The more information you can provide on the dish the better. Take a photo of your home dish and your travel dish. We cannot see what you see.


----------



## elrodalonzo (Mar 27, 2015)

James,
My programming is Americas Top 200. The home dish is a Dish HD. On the LNBF it says DP PLus and has two "eyes". The only other markings are a W2 and a W4 on the other parts. I don't have the camper dish here its on the camper but the box says FG, Dish 1000.2 antenna. It also says Dish HD on the dish itself and has 2 eyes. It is a EA dish. The WA dish I tried before had 3 eyes. I don't know if this helps any.


----------



## NYDutch (Dec 28, 2013)

Where is the camper located? What settings are you using on the camper dish for elevation and skew? How are you aiming it?


----------



## elrodalonzo (Mar 27, 2015)

Central NY. I'm using the settings that came in the dish instructions for pointing the dish. As I stated before I can get signal on either dish but when I acquire signal then download the program guide I get a message on the screen that says (I'm not quoting exactly cause I didn't write it down - this time) unauthorized use of this channel.

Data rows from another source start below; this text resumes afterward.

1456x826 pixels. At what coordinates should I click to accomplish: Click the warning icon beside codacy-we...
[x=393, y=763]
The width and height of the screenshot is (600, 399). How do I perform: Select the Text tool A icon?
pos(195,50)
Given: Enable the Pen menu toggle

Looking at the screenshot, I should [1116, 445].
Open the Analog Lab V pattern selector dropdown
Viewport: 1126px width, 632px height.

On one of the setup pages I see the signal strength but it says 82 or 91 not 72.7. I think I might have some wrong info put into the receiver. Like I said earlier I'm gonna try some different things when I go up this weekend with the receiver settings.


----------



## RBA (Apr 14, 2013)

elrodalonzo said:


> Central NY. I'm using the settings that came in the dish instructions for pointing the dish. As I stated before I can get signal on either dish but when I acquire signal then download the program guide I get a message on the screen that says (I'm not quoting exactly cause I didn't write it down - this time) unauthorized use of this channel. On one of the setup pages I see the signal strength but it says 82 or 91 not 72.7. I think I might have some wrong info put into the receiver. Like I said earlier I'm gonna try some different things when I go up this weekend with the receiver settings.


82 & 91 are Canadian Satellites you are aimed at the wrong satellites. That brings up the question how vertical is your mounting post? If it is off then the angles you set are going to be incorrect.


----------



## harsh (Jun 15, 2003)

elrodalonzo said:


> Central NY. I'm using the settings that came in the dish instructions for pointing the dish.

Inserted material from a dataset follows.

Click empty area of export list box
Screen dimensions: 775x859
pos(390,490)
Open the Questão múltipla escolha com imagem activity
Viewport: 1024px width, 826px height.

Use dishpointer.com to determine the dish settings. The printed tables aren't as accurate or up-to-date (since they're based on magnetic declination that varies over time).

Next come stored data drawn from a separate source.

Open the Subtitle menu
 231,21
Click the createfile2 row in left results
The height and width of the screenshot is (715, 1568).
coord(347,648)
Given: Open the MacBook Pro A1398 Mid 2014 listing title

Are you sure this isn't a Bell TV dish or receiver manual you're reading?


----------



## elrodalonzo (Mar 27, 2015)

Damn Canadians. I'll try these new settings Saturday when I'm up there from dishpointer and zero in on the correct satellite before I do anything else. The dish is a Dish HD and the manual I'm referring to is for the dish which came with it.


----------



## harsh (Jun 15, 2003)

elrodalonzo said:


> Damn Canadians. I'll try these new settings Saturday when I'm up there from dishpointer and zero in on the correct satellite before I do anything else. The dish is a Dish HD and the manual I'm referring to is for the dish which came with it.


That's part of why we're baffled. A DISH manual or receiver would not make reference to the Bell TV orbital lots. DISH and Bell TV share much the same hardware but it isn't necessarily interchangeable.


----------



## shadough (Dec 31, 2006)

Perhaps he's referring to signal strength readings of 82 an 91, an not orbital slots.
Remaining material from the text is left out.